(Stored entries)

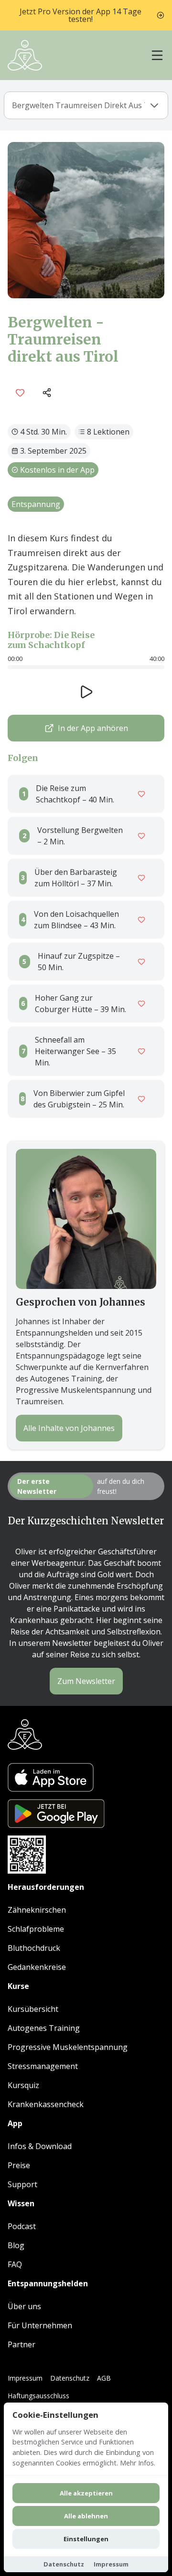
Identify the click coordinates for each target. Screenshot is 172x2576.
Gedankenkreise (37, 1967)
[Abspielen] (86, 691)
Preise (19, 2165)
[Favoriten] (20, 392)
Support (22, 2184)
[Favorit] (141, 793)
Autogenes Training (44, 2028)
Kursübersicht (33, 2009)
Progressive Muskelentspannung (68, 2047)
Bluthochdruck (34, 1948)
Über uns (24, 2306)
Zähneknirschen (37, 1910)
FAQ (15, 2264)
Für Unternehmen (40, 2325)
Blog (16, 2245)
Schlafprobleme (36, 1929)
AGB (104, 2378)
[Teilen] (46, 392)
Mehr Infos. (137, 2462)
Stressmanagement (43, 2066)
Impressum (25, 2378)
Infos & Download (40, 2146)
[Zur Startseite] (25, 55)
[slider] (86, 667)
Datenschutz (69, 2378)
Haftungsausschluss (38, 2395)
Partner (21, 2344)
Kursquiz (23, 2085)
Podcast (22, 2226)
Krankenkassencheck (46, 2104)
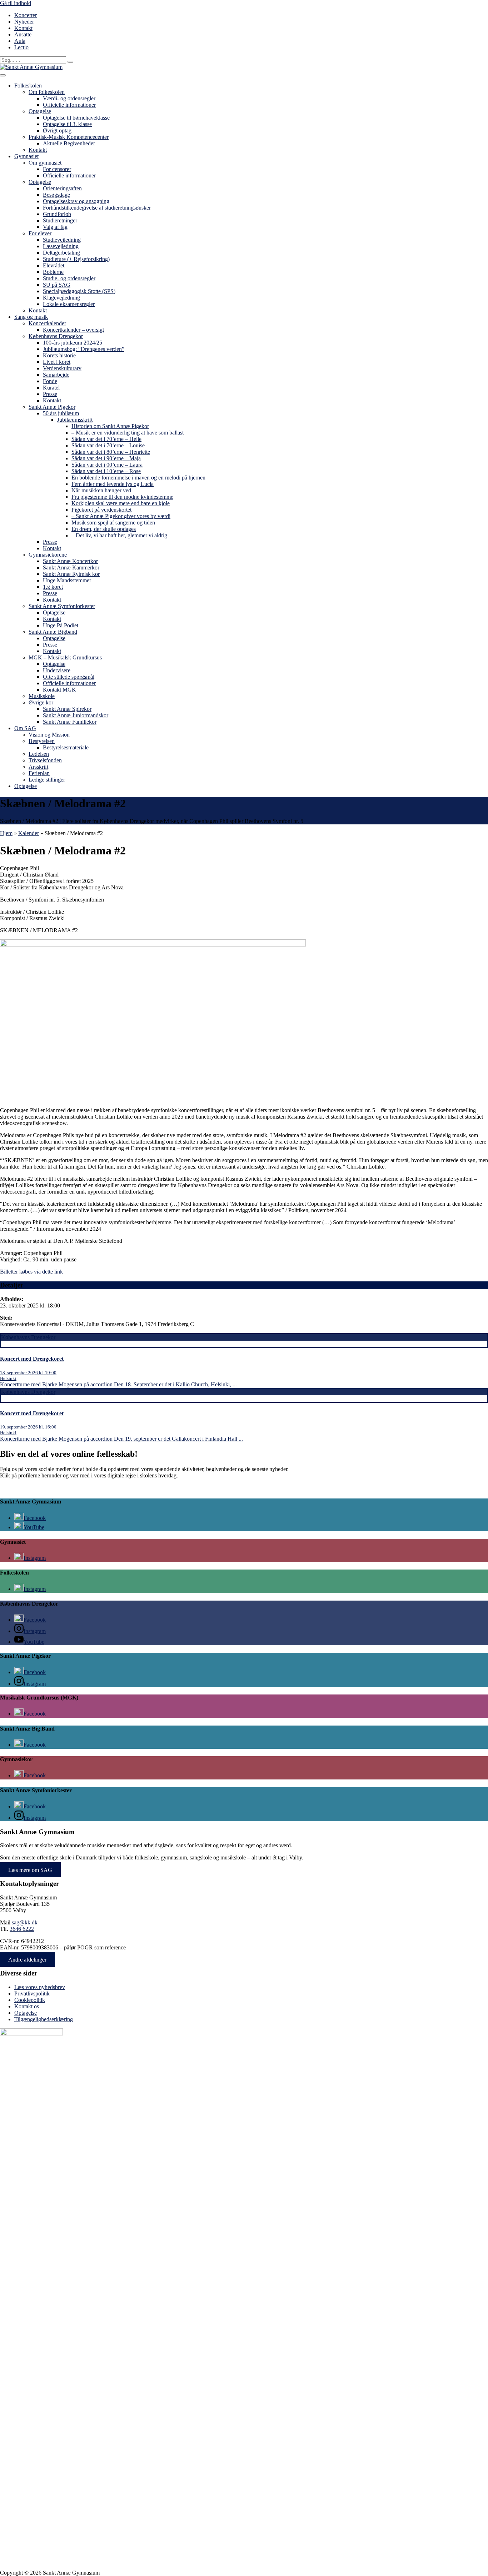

_WORK REQUEST_.
Please print the entries shown above again, exactly, and skip the pictures.

_RESULT FOR THIS EXERCISE_.
Identify the click coordinates for each target. Screenshot is 172x2576.
Gedankenkreise (37, 1967)
[Abspielen] (86, 691)
Preise (19, 2165)
[Favoriten] (20, 392)
Support (22, 2184)
[Favorit] (141, 793)
Autogenes Training (44, 2028)
Kursübersicht (33, 2009)
Progressive Muskelentspannung (68, 2047)
Bluthochdruck (34, 1948)
Über uns (24, 2306)
Zähneknirschen (37, 1910)
FAQ (15, 2264)
Für Unternehmen (40, 2325)
Blog (16, 2245)
Schlafprobleme (36, 1929)
AGB (104, 2378)
[Teilen] (46, 392)
Mehr Infos. (137, 2462)
Stressmanagement (43, 2066)
Impressum (25, 2378)
Infos & Download (40, 2146)
[Zur Startseite] (25, 55)
[slider] (86, 667)
Datenschutz (69, 2378)
Haftungsausschluss (38, 2395)
Partner (21, 2344)
Kursquiz (23, 2085)
Podcast (22, 2226)
Krankenkassencheck (46, 2104)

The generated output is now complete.